• TEXTO PROPORCIONADO:
◇ ◇ ◇

El hombre fabula con regresar desde la última frontera

LUIS VENTOSO

Atacábamos sendas hamburguesas en un angosto local del Soho, que lleva fama de ofrecer las más suculentas de Londres. Mi amigo y yo dábamos cuenta de las bombas de colesterol con una voracidad cavernaria, con esa felicidad primaria e irresponsable de dos hombres que en una noche sin mujeres se regalan un festín adolescente. Como norma general, creo que el varón resulta más sencillo –o rupestre– que la mujer. Seamos francos: a la mayoría de los gachós nos plantan una cerveza en una mano, un bol de patatillas en la otra y el partido de fútbol más infecto en una pantalla tocha, y entramos en una especie de trance hipnótico, próximo a la dicha suprema. Por fortuna, la sofisticación femenina suele paliar esos nirvanas hooligans.

◇ ◇ ◇

• MATERIAL DE CONSULTA:
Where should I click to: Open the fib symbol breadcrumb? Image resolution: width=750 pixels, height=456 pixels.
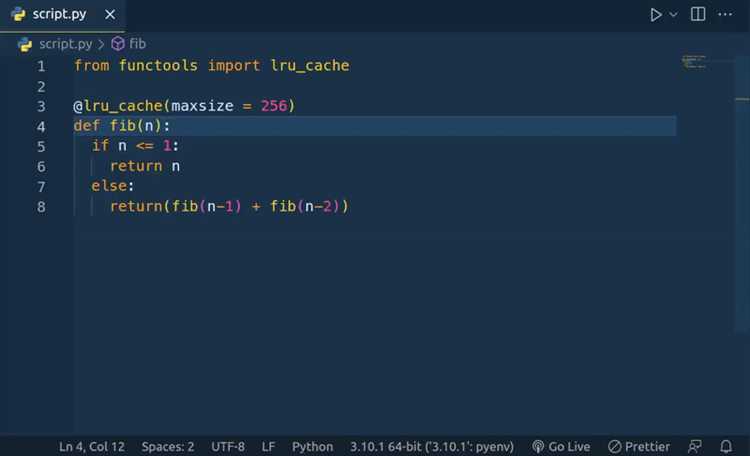(x=138, y=44)
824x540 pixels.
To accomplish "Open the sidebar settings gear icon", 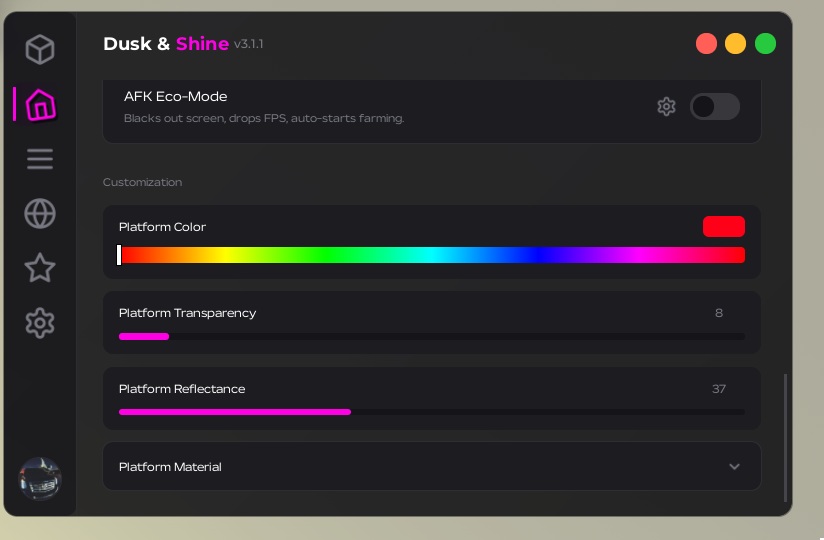I will click(x=40, y=322).
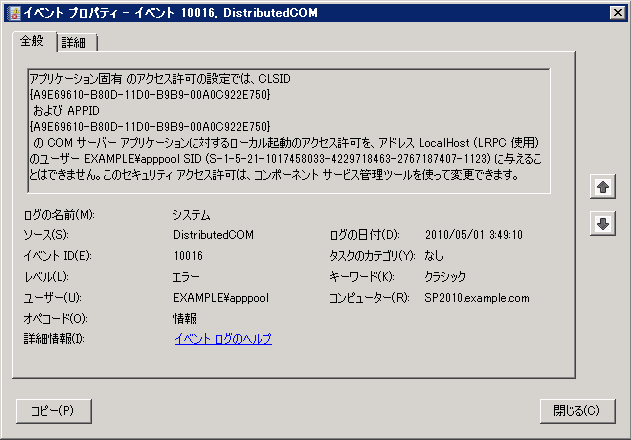The height and width of the screenshot is (440, 631).
Task: Click the level value エラー
Action: (186, 277)
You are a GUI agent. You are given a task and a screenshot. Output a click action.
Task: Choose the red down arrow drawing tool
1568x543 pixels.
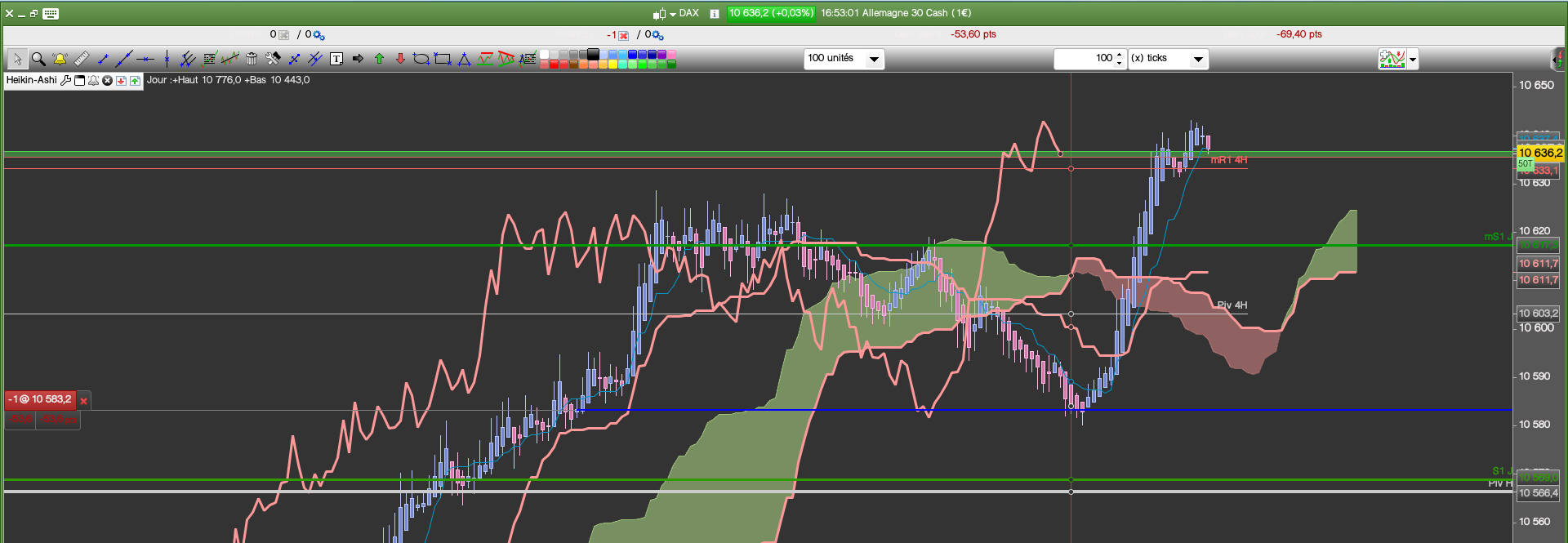[x=400, y=59]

◇ ◇ ◇

• EJERCICIOS POR RESOLVER:
**a.** Extrae del texto proporcionado el fragmento que va desde "El hombre fabula" hasta "esos nirvanas hooligans.", ambos incluidos.
**b.** Responde con datos del texto proporcionado:
(i) ¿Qué comían quien narra y su amigo?
(ii) ¿En qué zona de Londres se encontraba el local?
(iii) ¿Qué suele paliar esos nirvanas hooligans?

• SOLUCIONES EN ORDEN:
**a.**
El hombre fabula con regresar desde la última frontera

LUIS VENTOSO

Atacábamos sendas hamburguesas en un angosto local del Soho, que lleva fama de ofrecer las más suculentas de Londres. Mi amigo y yo dábamos cuenta de las bombas de colesterol con una voracidad cavernaria, con esa felicidad primaria e irresponsable de dos hombres que en una noche sin mujeres se regalan un festín adolescente. Como norma general, creo que el varón resulta más sencillo –o rupestre– que la mujer. Seamos francos: a la mayoría de los gachós nos plantan una cerveza en una mano, un bol de patatillas en la otra y el partido de fútbol más infecto en una pantalla tocha, y entramos en una especie de trance hipnótico, próximo a la dicha suprema. Por fortuna, la sofisticación femenina suele paliar esos nirvanas hooligans.

**b.**
(i) Sendas hamburguesas.
(ii) En el Soho.
(iii) La sofisticación femenina.